§ **选文**:
前段时间做英伟达硬解得时候,显卡总是莫名挂掉,后来发现是因为显卡温度过高掉了。这几天找到CUDA中有NVML工具可以查看显卡信息,nvidia-smi也是基于这个工具包。

使用的CUDA版本为CUDA 8.0 。

1.给程序添加NVML

安装CUDA之后可以找到如下:

图1.NVML的例子

这里面包含的是NVML的一个例子。我的系统是64位的,可以找到NVML的lib和头文件如下:

图2.NVML的lib文件

图3.NVML头文件

在工程中包含NVML。我是新建的CUDA 8.0 Runtime工程,因为NVML包含在CUDA中,建CUDA 8.0 Runtime工程可以省去CUDA的配置工作,工程建立方法参见VS2013 VC++的.cpp文件调用CUDA的.cu文件中的函数

,CUDA 8.0为默认安装,系统为win10 64位。

在程序中直接包含NVML的头文件和lib文件即可:

#include "nvml.h"

#pragma  comment(lib,"nvml.lib")

注意64位系统应该建立x64工程,因为在安装的CUDA中没有win32的nvml.lib。

2.NVML查询显卡信息

常用函数:

·nvmlInit()函数初始化NVML;

·nvmlDeviceGetCount(unsigned int *deviceCount)函数可以获得显卡数;

·nvmlDeviceGetHandleByIndex(unsigned int index, nvmlDevice_t *device)获取设备;

·nvmlDeviceGetName(nvmlDevice_t device, char *name, unsigned int length)查询设备的名称;

·nvmlDeviceGetPciInfo(nvmlDevice_t device, nvmlPciInfo_t *pci)获取PCI信息,对这个函数的重要性,例子中是这么说的

// pci.busId is very useful to know which device physically you're talking to
            // Using PCI identifier you can also match nvmlDevice handle to CUDA device.

§ **待完成任务**:
a) 根据选文回答：
(i) 作者使用的CUDA版本是什么？
(ii) 为什么64位系统应该建立x64工程？
(iii) 哪个函数可以获得显卡数？
b) 能否把列表中从含有“How do I perform: Sort”的那一行起、到含有“click(x=1019, y=1027)”的那一行止的各行改写成JSON字符串列表？每行对应一个字符串，首尾两行都包括在内，空行略去。
选文与列表之间没有任何关联。

§ **可用数据**:
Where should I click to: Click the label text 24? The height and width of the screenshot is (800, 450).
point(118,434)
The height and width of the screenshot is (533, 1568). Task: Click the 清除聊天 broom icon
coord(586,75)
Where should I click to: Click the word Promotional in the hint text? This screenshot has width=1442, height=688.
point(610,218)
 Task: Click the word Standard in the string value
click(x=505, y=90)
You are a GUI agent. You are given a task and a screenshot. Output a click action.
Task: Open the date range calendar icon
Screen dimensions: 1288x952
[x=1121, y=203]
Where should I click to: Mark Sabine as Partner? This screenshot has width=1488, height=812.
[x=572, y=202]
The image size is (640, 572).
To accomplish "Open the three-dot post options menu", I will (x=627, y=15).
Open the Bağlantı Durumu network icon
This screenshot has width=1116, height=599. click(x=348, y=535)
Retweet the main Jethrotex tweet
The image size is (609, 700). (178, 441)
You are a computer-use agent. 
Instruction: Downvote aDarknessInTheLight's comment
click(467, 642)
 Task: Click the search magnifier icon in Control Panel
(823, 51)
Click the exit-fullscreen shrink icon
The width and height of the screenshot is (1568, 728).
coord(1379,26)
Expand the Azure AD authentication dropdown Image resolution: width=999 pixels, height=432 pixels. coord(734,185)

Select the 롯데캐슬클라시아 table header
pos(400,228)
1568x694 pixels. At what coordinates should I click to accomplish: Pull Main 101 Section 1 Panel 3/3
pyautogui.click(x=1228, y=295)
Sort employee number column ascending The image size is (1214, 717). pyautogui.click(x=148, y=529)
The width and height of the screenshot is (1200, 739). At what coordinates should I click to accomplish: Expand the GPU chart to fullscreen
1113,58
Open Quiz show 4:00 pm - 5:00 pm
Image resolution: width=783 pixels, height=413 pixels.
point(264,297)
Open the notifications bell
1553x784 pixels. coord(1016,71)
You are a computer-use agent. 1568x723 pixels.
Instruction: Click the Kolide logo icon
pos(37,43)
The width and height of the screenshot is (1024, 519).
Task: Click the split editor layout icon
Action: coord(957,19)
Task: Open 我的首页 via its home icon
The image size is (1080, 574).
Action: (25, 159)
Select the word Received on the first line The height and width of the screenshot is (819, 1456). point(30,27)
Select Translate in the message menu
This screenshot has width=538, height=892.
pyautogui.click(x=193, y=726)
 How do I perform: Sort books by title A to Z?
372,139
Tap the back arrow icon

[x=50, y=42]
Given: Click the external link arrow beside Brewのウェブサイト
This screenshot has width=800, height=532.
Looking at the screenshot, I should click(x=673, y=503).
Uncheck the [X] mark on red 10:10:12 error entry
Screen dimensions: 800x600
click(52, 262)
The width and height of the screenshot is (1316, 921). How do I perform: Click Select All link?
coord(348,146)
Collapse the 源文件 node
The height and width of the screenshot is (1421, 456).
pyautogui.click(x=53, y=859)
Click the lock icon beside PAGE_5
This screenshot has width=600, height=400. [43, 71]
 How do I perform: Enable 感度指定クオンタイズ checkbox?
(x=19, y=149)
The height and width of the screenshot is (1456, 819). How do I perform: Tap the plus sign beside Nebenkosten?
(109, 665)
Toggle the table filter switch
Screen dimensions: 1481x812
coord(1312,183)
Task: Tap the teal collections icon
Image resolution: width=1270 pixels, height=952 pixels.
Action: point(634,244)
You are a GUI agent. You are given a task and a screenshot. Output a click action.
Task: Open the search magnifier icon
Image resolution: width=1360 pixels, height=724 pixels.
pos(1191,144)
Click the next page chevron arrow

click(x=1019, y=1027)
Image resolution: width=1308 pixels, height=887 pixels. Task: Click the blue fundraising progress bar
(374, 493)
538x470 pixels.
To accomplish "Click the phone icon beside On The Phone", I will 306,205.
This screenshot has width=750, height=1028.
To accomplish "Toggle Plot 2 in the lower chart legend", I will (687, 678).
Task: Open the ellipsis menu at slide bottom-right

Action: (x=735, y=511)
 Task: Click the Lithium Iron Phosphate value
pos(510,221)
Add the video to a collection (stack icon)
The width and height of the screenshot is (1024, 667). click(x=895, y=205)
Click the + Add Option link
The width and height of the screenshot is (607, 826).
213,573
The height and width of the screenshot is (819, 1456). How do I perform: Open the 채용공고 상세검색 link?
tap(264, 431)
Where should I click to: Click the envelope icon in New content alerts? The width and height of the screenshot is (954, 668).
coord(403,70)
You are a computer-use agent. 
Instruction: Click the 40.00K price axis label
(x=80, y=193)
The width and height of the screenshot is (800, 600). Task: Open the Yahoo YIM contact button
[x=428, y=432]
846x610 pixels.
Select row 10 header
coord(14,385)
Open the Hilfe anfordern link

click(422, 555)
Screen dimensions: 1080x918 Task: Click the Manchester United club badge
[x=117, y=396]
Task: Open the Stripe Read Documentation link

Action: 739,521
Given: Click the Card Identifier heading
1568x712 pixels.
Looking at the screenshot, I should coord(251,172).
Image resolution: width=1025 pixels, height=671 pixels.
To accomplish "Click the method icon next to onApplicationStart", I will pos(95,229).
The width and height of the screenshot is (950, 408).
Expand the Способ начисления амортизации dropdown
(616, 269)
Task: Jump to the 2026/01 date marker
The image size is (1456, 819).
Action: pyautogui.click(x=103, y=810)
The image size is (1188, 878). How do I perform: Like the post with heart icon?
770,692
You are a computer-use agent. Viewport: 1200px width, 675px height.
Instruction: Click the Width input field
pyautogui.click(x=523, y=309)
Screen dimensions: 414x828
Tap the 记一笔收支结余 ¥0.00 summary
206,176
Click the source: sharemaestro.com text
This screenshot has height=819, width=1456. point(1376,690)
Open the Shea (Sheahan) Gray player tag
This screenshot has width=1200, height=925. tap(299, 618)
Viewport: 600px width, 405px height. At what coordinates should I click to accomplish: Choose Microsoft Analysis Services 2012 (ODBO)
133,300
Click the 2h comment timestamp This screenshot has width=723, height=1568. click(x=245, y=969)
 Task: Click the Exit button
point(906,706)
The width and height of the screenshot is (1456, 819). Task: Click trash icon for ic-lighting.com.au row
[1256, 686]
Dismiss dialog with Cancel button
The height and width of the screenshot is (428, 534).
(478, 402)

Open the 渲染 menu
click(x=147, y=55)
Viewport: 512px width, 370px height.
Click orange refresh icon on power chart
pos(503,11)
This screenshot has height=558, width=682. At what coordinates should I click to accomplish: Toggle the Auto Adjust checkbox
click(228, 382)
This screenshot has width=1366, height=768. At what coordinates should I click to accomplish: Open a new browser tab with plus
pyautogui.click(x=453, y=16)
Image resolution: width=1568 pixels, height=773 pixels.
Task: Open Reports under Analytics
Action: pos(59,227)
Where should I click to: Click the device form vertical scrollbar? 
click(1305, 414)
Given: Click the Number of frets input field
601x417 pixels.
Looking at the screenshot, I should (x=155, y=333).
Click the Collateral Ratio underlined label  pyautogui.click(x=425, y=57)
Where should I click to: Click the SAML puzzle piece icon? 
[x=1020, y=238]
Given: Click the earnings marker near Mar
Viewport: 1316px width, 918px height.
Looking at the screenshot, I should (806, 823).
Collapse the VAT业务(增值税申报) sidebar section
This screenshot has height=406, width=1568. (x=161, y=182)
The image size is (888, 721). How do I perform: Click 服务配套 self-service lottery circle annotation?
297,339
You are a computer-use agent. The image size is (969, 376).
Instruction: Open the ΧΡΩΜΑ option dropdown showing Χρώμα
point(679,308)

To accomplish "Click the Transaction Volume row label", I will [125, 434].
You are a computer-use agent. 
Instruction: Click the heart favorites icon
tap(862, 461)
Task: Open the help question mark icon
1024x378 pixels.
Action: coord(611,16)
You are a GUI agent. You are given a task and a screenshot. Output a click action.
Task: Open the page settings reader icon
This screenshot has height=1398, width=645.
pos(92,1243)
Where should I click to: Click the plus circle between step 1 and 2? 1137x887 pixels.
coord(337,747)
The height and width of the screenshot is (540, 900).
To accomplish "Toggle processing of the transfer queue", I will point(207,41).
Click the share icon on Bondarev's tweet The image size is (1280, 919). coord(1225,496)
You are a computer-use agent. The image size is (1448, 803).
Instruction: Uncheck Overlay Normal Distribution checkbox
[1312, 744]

§ **逐题答案**:
a)
(i) CUDA 8.0。
(ii) 因为安装的CUDA中没有win32的nvml.lib。
(iii) nvmlDeviceGetCount(unsigned int *deviceCount)。

b)
[
  " How do I perform: Sort books by title A to Z?",
  "372,139",
  "Tap the back arrow icon",
  "[x=50, y=42]",
  "Given: Click the external link arrow beside Brewのウェブサイト",
  "This screenshot has width=800, height=532.",
  "Looking at the screenshot, I should click(x=673, y=503).",
  "Uncheck the [X] mark on red 10:10:12 error entry",
  "Screen dimensions: 800x600",
  "click(52, 262)",
  "The width and height of the screenshot is (1316, 921). How do I perform: Click Select All link?",
  "coord(348,146)",
  "Collapse the 源文件 node",
  "The height and width of the screenshot is (1421, 456).",
  "pyautogui.click(x=53, y=859)",
  "Click the lock icon beside PAGE_5",
  "This screenshot has width=600, height=400. [43, 71]",
  " How do I perform: Enable 感度指定クオンタイズ checkbox?",
  "(x=19, y=149)",
  "The height and width of the screenshot is (1456, 819). How do I perform: Tap the plus sign beside Nebenkosten?",
  "(109, 665)",
  "Toggle the table filter switch",
  "Screen dimensions: 1481x812",
  "coord(1312,183)",
  "Task: Tap the teal collections icon",
  "Image resolution: width=1270 pixels, height=952 pixels.",
  "Action: point(634,244)",
  "You are a GUI agent. You are given a task and a screenshot. Output a click action.",
  "Task: Open the search magnifier icon",
  "Image resolution: width=1360 pixels, height=724 pixels.",
  "pos(1191,144)",
  "Click the next page chevron arrow",
  "click(x=1019, y=1027)"
]